ASSIGNED TASK: Please output the records below word for word and omit the pictures.

Saved data entries
┏━━

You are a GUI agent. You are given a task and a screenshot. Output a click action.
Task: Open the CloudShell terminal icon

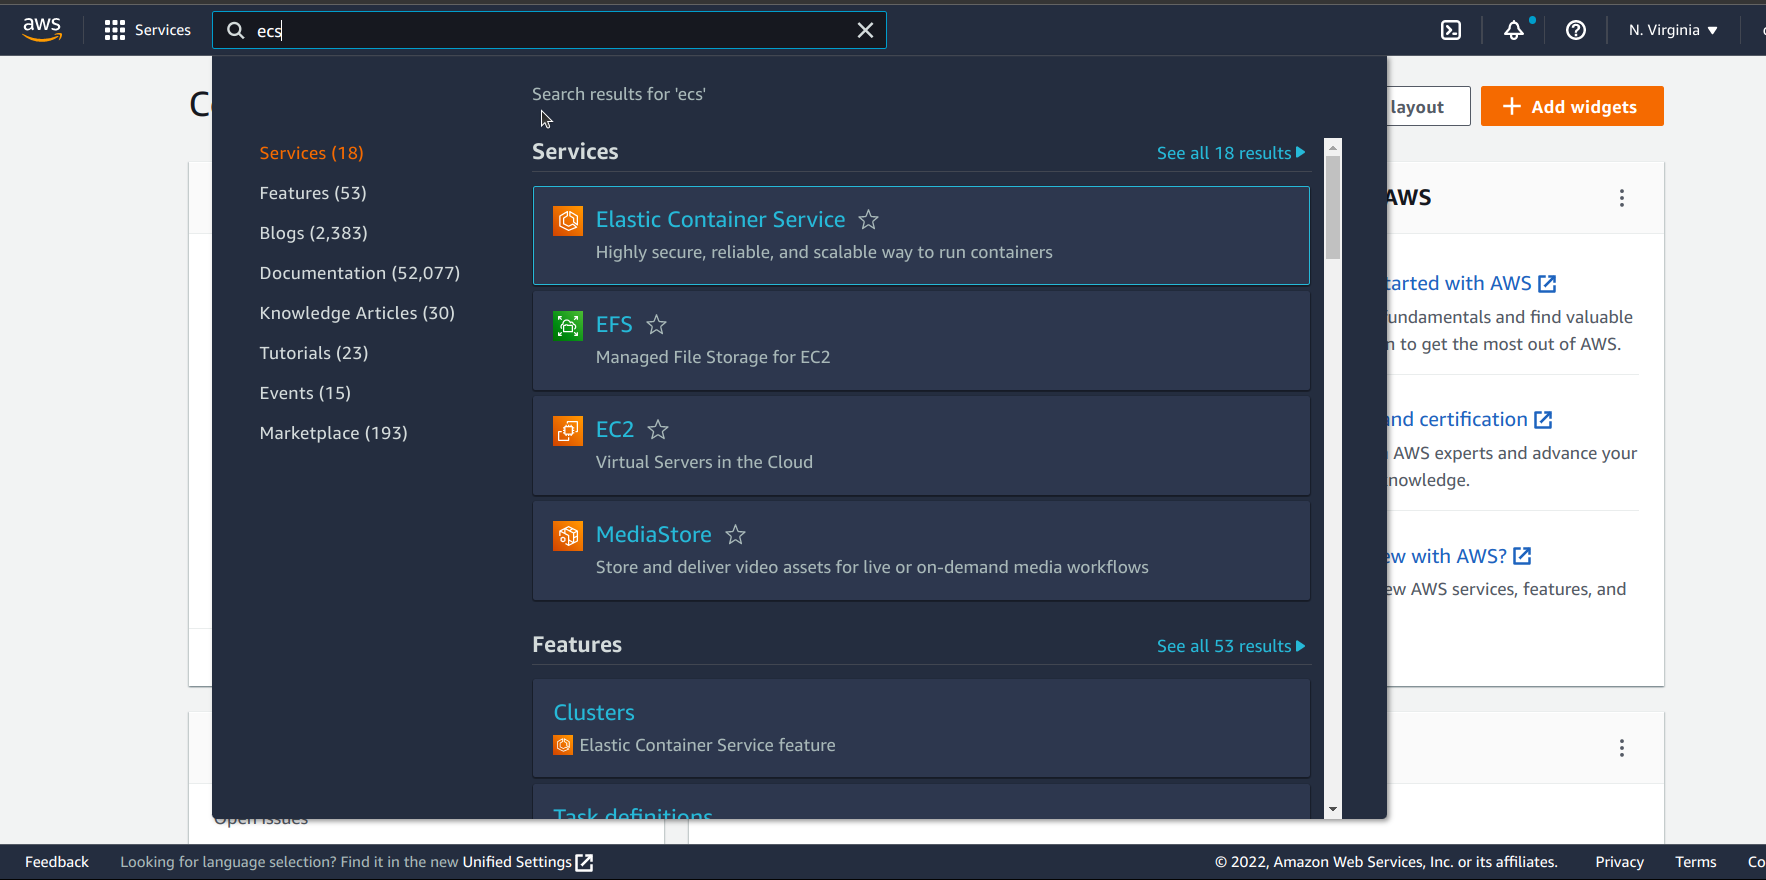(1450, 30)
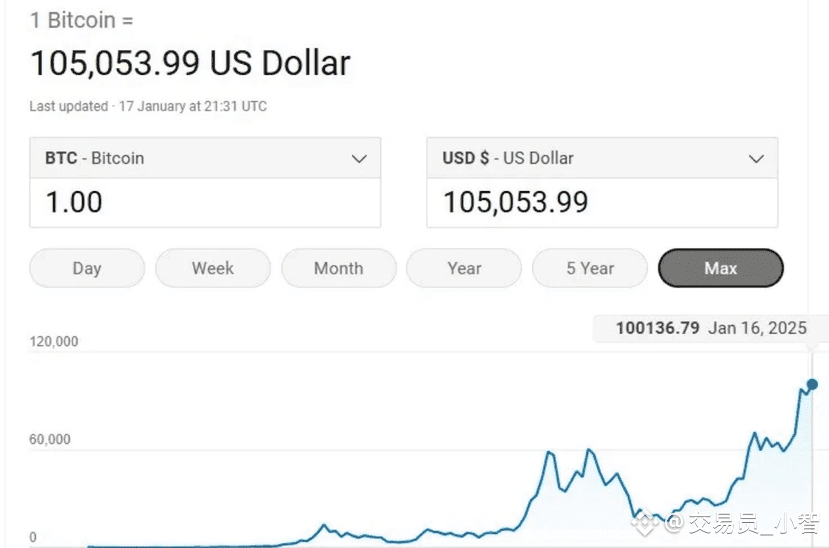
Task: Select the Day time range
Action: tap(87, 268)
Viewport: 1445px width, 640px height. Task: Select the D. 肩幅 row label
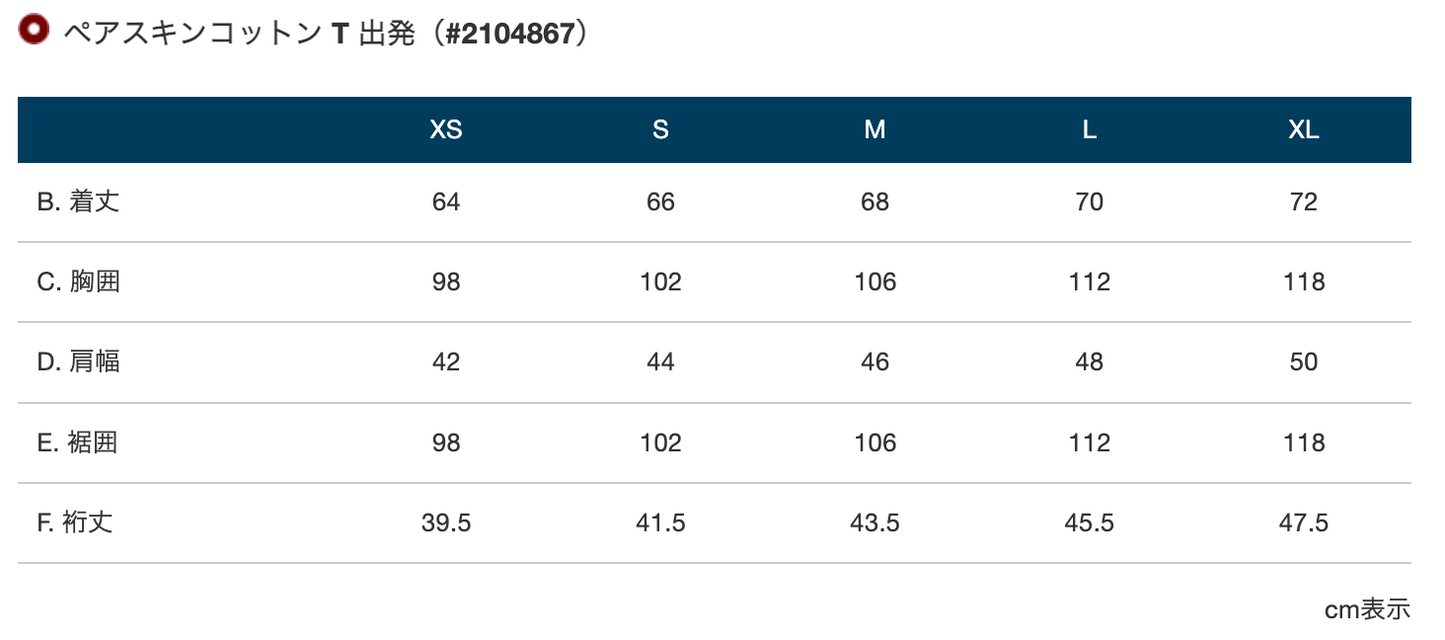79,362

┗━━

ANSWER AREA:
You are a GUI agent. You are given a task and a screenshot. Output a click action.
Task: Open the CloudShell terminal icon

(1450, 30)
Task: Select the Day time range
Action: tap(87, 268)
Viewport: 1445px width, 640px height. Task: Select the D. 肩幅 row label
79,362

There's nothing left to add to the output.